▶ [Parts of the exercise]
1. From the passage on the Hard Workers water venture and Global Grassroots, list everything that women are said to have the least access to.
2. Continue the passage on the Hard Workers water venture and Global Grassroots, picking up after its final sentence.

═════ Provided passage ═════

Their influence is gaining.  Hard Workers’ project has been visited by women on the other side of the country, via a three-hour bus ride, to see how rural, uneducated women were able to launch their own water venture.  Seraphine has been invited to speak at both local meetings and on the radio about water issues.  This year, Hard Workers is expanding to a second site to serve another 800-1000 people, and men have since asked to join the venture.   These amazing women change agents, some even grandmothers in their late 70s, are now seen as the first to bring development to their community.

I have seen time and time again, in my work at Global Grassroots, that women are experts in their own experiences and know exactly what they need to do advance their lives.  They have viable solutions to those critical issues, though they also have the least access to the education, skills and resources necessary to advance their own ideas.  The issue of sexual exploitation for water is almost invisible to outsiders, so it is critical that we trust local women’s ability to identify their own priorities, and then serve as their partners while they take the lead.

═════ Data segment ═════

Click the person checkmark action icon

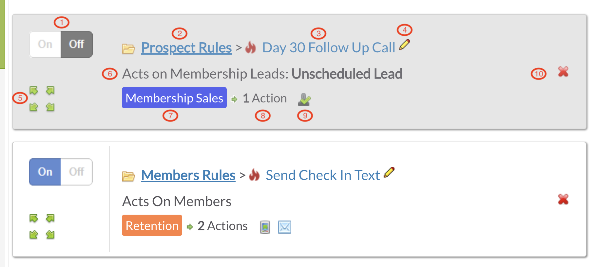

═════

▶ [Per-task answers]
1.
- Education
- Skills
- Resources

2.
I share this story for three reasons.  First, in addition to microcredit for women-run businesses, we also need more resources for micro-social enterprise, or women-operated non-profits.  As Nick Kristof and Sheryl WuDunn proclaimed in their best-selling work Half the Sky, grassroots women are the solution.  Not only can education and economic empowerment enable women to find their voice and achieve gender equality, but facilitating their work as change agents ensures they will build civil society, advance human rights and lead systemic social change too. These grassroots women are radical innovators within their local or cultural context, even if their ideas are not always new in a global context.  Unfortunately, the larger social entrepreneurship arena does not always recognize these women as social entrepreneurs.  Similarly, the international development world does not often trust that local women have the ideas or know-how to advance change themselves, thus investment in and the participation of women at the grassroots level is minimized.  I firmly believe a woman with the courage, resources and skills to advance her own solution is the greatest lever for social change in the developing world.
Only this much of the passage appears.